2. Dosya içeriğine göre tarafların bozmaya karşı beyanları alınmadan ilk celsede karar verildiği, davacı vekilinin duruşmaya katılamayacağınına yönelik mesleki mazeret bildirmesine rağmen yargılamanın sürüncemede kaldığı gerekçesiyle kabul edilmediği anlaşılmaktadır. Ancak davacının bozma sonrası yürütülen yargılamada, daha önce talike mahal vermediği, duruşmaya katılamamasına ilişkin mazeretini açıkladığı anlaşılmakla davacı vekilinin mesleki mazeretinin yazılı şekilde reddedilmesi isabetli değildir.
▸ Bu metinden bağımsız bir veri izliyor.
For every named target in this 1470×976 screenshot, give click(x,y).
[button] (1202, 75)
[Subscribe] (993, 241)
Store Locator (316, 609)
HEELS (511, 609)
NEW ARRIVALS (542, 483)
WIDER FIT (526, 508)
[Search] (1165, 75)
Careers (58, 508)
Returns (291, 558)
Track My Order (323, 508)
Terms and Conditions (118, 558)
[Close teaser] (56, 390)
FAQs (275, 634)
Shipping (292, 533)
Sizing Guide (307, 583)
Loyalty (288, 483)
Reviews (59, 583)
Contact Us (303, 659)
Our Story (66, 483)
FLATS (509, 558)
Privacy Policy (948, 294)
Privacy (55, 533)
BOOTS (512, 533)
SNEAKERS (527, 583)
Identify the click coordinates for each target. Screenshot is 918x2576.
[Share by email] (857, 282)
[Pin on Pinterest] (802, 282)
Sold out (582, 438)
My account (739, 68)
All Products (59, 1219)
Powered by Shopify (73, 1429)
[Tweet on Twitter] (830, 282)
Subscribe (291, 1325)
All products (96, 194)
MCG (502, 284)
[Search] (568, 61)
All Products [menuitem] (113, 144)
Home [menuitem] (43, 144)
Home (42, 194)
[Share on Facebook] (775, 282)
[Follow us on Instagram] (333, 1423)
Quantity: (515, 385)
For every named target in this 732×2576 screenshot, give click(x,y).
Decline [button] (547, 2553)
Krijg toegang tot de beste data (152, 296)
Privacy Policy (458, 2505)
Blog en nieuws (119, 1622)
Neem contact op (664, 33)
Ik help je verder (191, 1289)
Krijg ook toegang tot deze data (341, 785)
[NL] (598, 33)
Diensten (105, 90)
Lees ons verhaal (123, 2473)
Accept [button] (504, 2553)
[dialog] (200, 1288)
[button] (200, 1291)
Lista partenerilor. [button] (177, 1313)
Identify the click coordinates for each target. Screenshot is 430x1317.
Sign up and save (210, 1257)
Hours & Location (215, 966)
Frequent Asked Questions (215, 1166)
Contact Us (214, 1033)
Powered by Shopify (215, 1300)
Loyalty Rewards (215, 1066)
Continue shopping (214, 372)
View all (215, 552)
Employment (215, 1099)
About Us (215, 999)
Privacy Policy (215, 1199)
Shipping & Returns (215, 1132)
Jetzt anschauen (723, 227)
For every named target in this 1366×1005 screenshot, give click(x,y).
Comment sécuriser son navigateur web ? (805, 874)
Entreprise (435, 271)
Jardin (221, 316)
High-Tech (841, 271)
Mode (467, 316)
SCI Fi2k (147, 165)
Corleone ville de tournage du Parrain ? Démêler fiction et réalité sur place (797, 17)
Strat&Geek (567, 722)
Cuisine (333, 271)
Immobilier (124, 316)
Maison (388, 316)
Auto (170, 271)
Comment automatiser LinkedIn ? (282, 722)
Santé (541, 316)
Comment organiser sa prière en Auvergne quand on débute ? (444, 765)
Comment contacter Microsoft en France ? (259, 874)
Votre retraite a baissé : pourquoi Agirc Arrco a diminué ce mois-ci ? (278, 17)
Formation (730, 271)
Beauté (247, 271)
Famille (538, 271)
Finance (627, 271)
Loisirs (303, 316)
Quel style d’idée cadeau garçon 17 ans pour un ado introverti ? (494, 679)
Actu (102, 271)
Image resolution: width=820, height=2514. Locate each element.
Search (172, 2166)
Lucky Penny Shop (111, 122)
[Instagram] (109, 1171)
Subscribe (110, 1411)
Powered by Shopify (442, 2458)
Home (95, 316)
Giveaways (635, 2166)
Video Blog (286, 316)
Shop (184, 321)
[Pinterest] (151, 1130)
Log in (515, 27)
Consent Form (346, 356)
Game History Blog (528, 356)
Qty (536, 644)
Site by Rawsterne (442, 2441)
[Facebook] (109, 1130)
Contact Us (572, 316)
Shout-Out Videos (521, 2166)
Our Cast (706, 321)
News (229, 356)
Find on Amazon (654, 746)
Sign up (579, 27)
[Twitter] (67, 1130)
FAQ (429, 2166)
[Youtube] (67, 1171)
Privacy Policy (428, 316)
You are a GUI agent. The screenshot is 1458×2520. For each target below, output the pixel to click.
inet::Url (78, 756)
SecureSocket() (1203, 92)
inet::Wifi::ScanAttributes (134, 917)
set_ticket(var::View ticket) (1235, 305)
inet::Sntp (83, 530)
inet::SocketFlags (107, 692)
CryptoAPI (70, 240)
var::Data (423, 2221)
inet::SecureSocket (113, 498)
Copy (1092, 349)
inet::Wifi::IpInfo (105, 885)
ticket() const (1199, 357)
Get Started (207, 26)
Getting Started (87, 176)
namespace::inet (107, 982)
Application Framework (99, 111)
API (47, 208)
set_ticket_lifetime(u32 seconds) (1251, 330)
3. İlk Derece Mahkemesince yapılması gereken, tarafların yöntemince duruşmaya davet edilerek bozma ilâmına karşı diyeceklerinin sorulması ve taraf beyanları alındıktan sonra Dairemizin 20.12.2022 tarihli bozma ilâmında belirtilen esaslar doğrultusunda yargılama yapılarak sonucuna göre bir karar verilmesidir. Yanılgılı değerlendirme ile yazılı şekilde davanın usulden reddine dair karar verilmesi usul ve kanuna aykırı olup bozmayı gerektirmiştir.

VII. KARAR
Açıklanan sebeplerle;
Temyiz olunan İlk Derece Mahkemesi kararının BOZULMASINA,

Peşin alınan temyiz karar harcının istek hâlinde ilgiliye iadesine,

Dosyanın İlk Derece Mahkemesine gönderilmesine,

01.11.2023 tarihinde oy birliğiyle karar verildi.